* _SELECTED PASSAGE_
+ + + + + + +

Message-ID: <20150629145339.GA13548@domone>
MIME-Version: 1.0
Content-Disposition: inline
User-Agent: Mutt/1.5.20 (2009-06-14)

Hi Leonhard,

As we try to reduce initialization overhead you should try to peel first
loop iteration. Witch following patch to do it I could have around 10% 
speedup. Where do you have script to create performance difference?

I needed to add initialization of seq1.save_idx and seq1.back_us as gcc 
thought it could be used uninitialized.

Comments?

	* string/strcoll_l.c (STRCOLL): Peel first loop iteration.

diff --git a/string/strcoll_l.c b/string/strcoll_l.c
index 8f1225f..91b36f2 100644
--- a/string/strcoll_l.c
+++ b/string/strcoll_l.c
@@ -311,7 +311,7 @@ STRCOLL (const STRING_TYPE *s1, const STRING_TYPE *s2, __locale_t l)
   assert (((uintptr_t) weights) % __alignof__ (weights[0]) == 0);
   assert (((uintptr_t) extra) % __alignof__ (extra[0]) == 0);
   assert (((uintptr_t) indirect) % __alignof__ (indirect[0]) == 0);
-
+  int pass = 0;
   int result = 0, rule = 0;
 
   coll_seq seq1, seq2;
@@ -321,7 +321,61 @@ STRCOLL (const STRING_TYPE *s1, const STRING_TYPE *s2, __locale_t l)
   seq2.len = 0;
   seq2.idxmax = 0;
 
-  for (int pass = 0; pass < nrules; ++pass)
+  seq1.save_idx = 0;
+  seq1.back_us = NULL;
+
+  seq1.idxcnt = 0;
+  seq1.idx = 0;
+  seq2.idx = 0;
+  seq1.backw_stop = ~0ul;
+  seq1.backw = ~0ul;
+  seq2.idxcnt = 0;
+  seq2.backw_stop = ~0ul;
+  seq2.backw = ~0ul;
+
+  /* We need the elements of the strings as unsigned values since they
+     are used as indices.  */
+  seq1.us = (const USTRING_TYPE *) s1;
+  seq2.us = (const USTRING_TYPE *) s2;
+
+  /* We assume that if a rule has defined `position' in one section
+     this is true for all of them.  Please note that the localedef programs
+     makes sure that `position' is not used at the first level.  */
+
+  int position = rulesets[rule * nrules + pass] & sort_position;
+
+  get_next_seq (&seq1, nrules, rulesets, weights, table,
+      extra, indirect, pass);
+  get_next_seq (&seq2, nrules, rulesets, weights, table,
+      extra, indirect, pass);
+  /* See whether any or both strings are empty.  */
+  if (seq1.len == 0 || seq2.len == 0)
+    {
+      if (seq1.len == seq2.len)

+ + + + + + +

* _SUPPLIED INFORMATION_
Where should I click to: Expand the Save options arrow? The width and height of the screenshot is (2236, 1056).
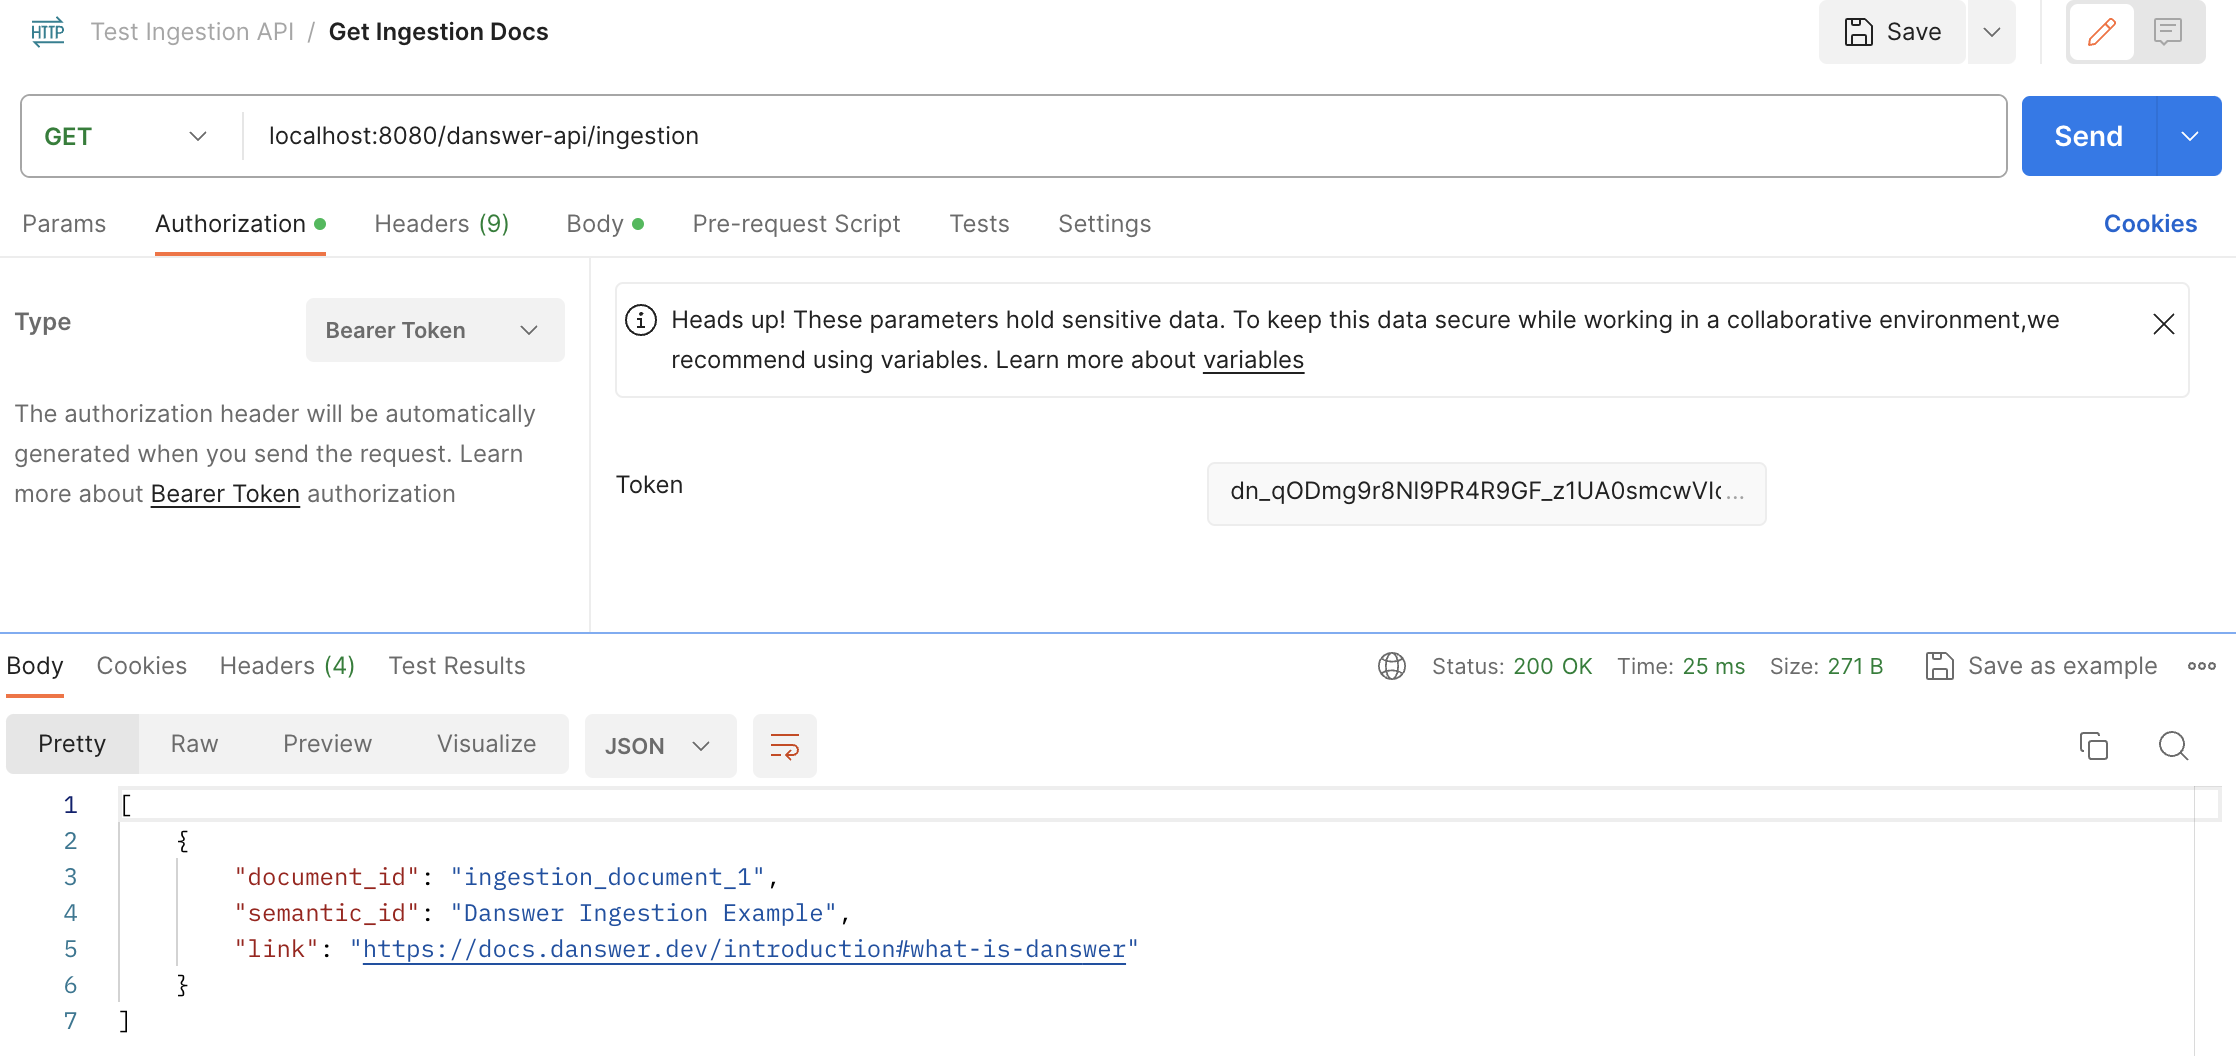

+ + + + + + +

* _REQUIRED WORK_
**A.** Answer these about the strcoll patch message, one line each:
(i) About how much speedup did the writer get with the patch?
(ii) Which two fields did the writer add initialization for because gcc thought they could be used uninitialized?
(iii) Which file does the patch change?
**B.** Reproduce word for word the part of the strcoll patch message from "I needed to" to "first loop iteration.".
**C.** Pick up the strcoll patch message at the point where it stops and keep writing.

* _TASK ANSWERS_
**A.**
(i) Around 10%.
(ii) seq1.save_idx and seq1.back_us.
(iii) string/strcoll_l.c.

**B.**
I needed to add initialization of seq1.save_idx and seq1.back_us as gcc 
thought it could be used uninitialized.

Comments?

	* string/strcoll_l.c (STRCOLL): Peel first loop iteration.

**C.**
+        {
+          /* Both strings ended and are equal at this level.  Do a
+	      byte-level comparison to ensure that we don't waste time
+	      going through multiple passes for totally equal strings
+	      before proceeding to subsequent passes.  */
+          if (pass == 0 && encoding == __cet_other &&
+	       STRCMP (s1, s2) == 0)
+	     return result;
+          else
+	     goto next;
+        }
+
+        /* This means one string is shorter than the other.  Find out
+           which one and return an appropriate value.  */
+      return seq1.len == 0 ? -1 : 1;
+    }
+
+  result = do_compare (&seq1, &seq2, position, weights);
+  if (result != 0)
+    return result;
+  goto start_while;
+
+
+  for (pass = 0; pass < nrules; ++pass)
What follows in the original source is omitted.